ISO 22000 vor der Revision: Auswirkungen auf Unternehmen und den FSSC 22000
Die ISO 22000 ist seit ihrer Erstveröffentlichung im Jahr 2005 der zentrale internationale Standard für Managementsysteme zur Lebensmittelsicherheit. Ihre letzte Fassung, die ISO 22000:2018, brachte wesentliche Anpassungen, darunter eine stärkere Risikoorientierung und die Integration des PDCA-Zyklus auf zwei Ebenen. Nun steht die nächste Revision bevor. Das technische Unterkomitee ISO/TC 34/SC 17 hat Ende 2023 beschlossen, die Überarbeitung einzuleiten, mit einem geplanten Abschluss bis spätestens 2026.
Der folgende Beitrag gibt einen Überblick über den Stand der Revision, die voraussichtlichen Änderungen, die Auswirkungen auf den FSSC 22000 und zeigt auf, was Unternehmen jetzt tun sollten.
Gründe für die Revision
Die aktuelle ISO 22000 ist zwar praxistauglich, stößt jedoch in einigen Bereichen an Grenzen.

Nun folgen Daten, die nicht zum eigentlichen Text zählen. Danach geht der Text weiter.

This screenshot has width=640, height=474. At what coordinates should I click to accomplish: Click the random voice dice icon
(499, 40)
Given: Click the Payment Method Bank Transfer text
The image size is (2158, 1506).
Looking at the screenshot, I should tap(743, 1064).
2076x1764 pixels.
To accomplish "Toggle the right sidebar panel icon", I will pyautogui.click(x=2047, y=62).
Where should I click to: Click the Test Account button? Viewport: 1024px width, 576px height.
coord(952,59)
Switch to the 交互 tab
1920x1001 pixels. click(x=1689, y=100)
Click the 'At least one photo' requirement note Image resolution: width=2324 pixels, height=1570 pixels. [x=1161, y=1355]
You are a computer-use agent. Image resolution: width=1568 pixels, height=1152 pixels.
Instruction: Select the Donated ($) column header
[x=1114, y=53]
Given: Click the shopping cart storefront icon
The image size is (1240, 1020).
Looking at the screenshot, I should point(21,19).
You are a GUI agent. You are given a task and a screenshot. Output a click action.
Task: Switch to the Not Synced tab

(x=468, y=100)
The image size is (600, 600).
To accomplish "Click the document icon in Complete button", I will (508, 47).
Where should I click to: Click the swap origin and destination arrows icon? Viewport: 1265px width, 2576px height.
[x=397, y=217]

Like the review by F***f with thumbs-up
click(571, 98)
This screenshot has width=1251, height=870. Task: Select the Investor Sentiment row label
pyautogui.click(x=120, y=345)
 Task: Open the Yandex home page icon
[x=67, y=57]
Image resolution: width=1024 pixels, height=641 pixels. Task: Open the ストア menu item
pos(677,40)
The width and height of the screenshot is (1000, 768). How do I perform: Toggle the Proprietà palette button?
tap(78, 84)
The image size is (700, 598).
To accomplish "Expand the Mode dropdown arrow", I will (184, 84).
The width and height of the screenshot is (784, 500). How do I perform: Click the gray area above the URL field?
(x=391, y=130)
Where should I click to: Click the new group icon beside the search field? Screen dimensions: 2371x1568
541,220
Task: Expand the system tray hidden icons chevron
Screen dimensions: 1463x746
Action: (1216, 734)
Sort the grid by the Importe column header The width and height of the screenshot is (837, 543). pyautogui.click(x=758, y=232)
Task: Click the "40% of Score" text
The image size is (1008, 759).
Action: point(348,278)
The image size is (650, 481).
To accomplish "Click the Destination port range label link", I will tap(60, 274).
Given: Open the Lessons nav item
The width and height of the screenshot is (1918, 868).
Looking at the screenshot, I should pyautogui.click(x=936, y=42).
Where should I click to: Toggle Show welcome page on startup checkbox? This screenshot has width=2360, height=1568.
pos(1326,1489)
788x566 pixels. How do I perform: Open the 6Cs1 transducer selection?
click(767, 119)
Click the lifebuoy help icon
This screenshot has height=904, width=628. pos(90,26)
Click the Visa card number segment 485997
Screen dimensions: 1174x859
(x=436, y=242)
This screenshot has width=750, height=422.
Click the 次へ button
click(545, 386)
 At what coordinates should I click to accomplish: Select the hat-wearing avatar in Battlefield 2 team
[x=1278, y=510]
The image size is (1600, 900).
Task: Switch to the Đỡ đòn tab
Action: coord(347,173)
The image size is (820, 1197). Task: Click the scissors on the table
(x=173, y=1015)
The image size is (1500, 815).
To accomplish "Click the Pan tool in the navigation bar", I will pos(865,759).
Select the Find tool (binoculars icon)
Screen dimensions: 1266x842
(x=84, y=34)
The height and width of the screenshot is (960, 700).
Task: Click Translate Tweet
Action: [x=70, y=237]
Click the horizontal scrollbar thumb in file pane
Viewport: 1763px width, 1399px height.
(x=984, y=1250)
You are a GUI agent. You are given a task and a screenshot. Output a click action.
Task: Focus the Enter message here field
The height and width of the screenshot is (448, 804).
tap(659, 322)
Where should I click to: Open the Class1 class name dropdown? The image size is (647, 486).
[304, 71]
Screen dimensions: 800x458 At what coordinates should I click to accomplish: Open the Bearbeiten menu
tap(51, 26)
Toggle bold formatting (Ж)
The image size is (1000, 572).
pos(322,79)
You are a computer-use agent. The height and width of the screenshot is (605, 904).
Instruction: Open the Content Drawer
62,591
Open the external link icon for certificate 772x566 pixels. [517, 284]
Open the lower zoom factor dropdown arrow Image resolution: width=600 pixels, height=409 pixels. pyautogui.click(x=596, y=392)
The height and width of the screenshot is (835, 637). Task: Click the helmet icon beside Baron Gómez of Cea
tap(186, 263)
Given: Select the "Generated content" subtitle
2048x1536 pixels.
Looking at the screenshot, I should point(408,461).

Mehrere Faktoren machen eine Überarbeitung notwendig:
Harmonisierung mit Annex SL: Alle Managementsystemnormen der ISO folgen einer gemeinsamen Grundstruktur, dem Annex SL. Diese erleichtert Unternehmen die Integration verschiedener Managementsysteme wie ISO 9001, ISO 14001 oder ISO 45001. Die ISO 22000 soll nun vollständig harmonisiert werden, um sprachliche und strukturelle Abweichungen zu beseitigen.
Abstimmung mit den PRP-Standards (ISO 22002-Reihe): Die sogenannten Prerequisite Programme bilden die Grundvoraussetzungen für Lebensmittelsicherheit in verschiedenen Sektoren. Diese Normen wurden überarbeitet, weshalb die ISO 22000 angepasst werden muss, um Doppelungen oder Widersprüche zu vermeiden.
Neue Entwicklungen in der Lebensmittelbranche: Themen wie Digitalisierung, Rückverfolgbarkeit in Echtzeit, Food Fraud oder auch die Auswirkungen des Klimawandels stellen neue Anforderungen an Lebensmittelsicherheitsmanagementsysteme. Diese Entwicklungen sollen stärker in die Norm integriert werden.
Präzisere Definitionen: In der Praxis gibt es immer wieder Diskussionen über die Auslegung zentraler Begriffe wie Risiko, Gefährdung oder Kontrolle. Hier soll die neue Fassung für mehr Klarheit sorgen.
Zeitplan bis 2026
Die Revision der ISO 22000 folgt dem üblichen Ablauf der internationalen Normung. Zunächst erarbeiten Arbeitsgruppen Entwürfe, die anschließend von den Mitgliedsländern diskutiert werden. Für 2025 ist die Veröffentlichung eines Draft International Standard (DIS) vorgesehen, im Jahr 2026 soll die finale Version erscheinen.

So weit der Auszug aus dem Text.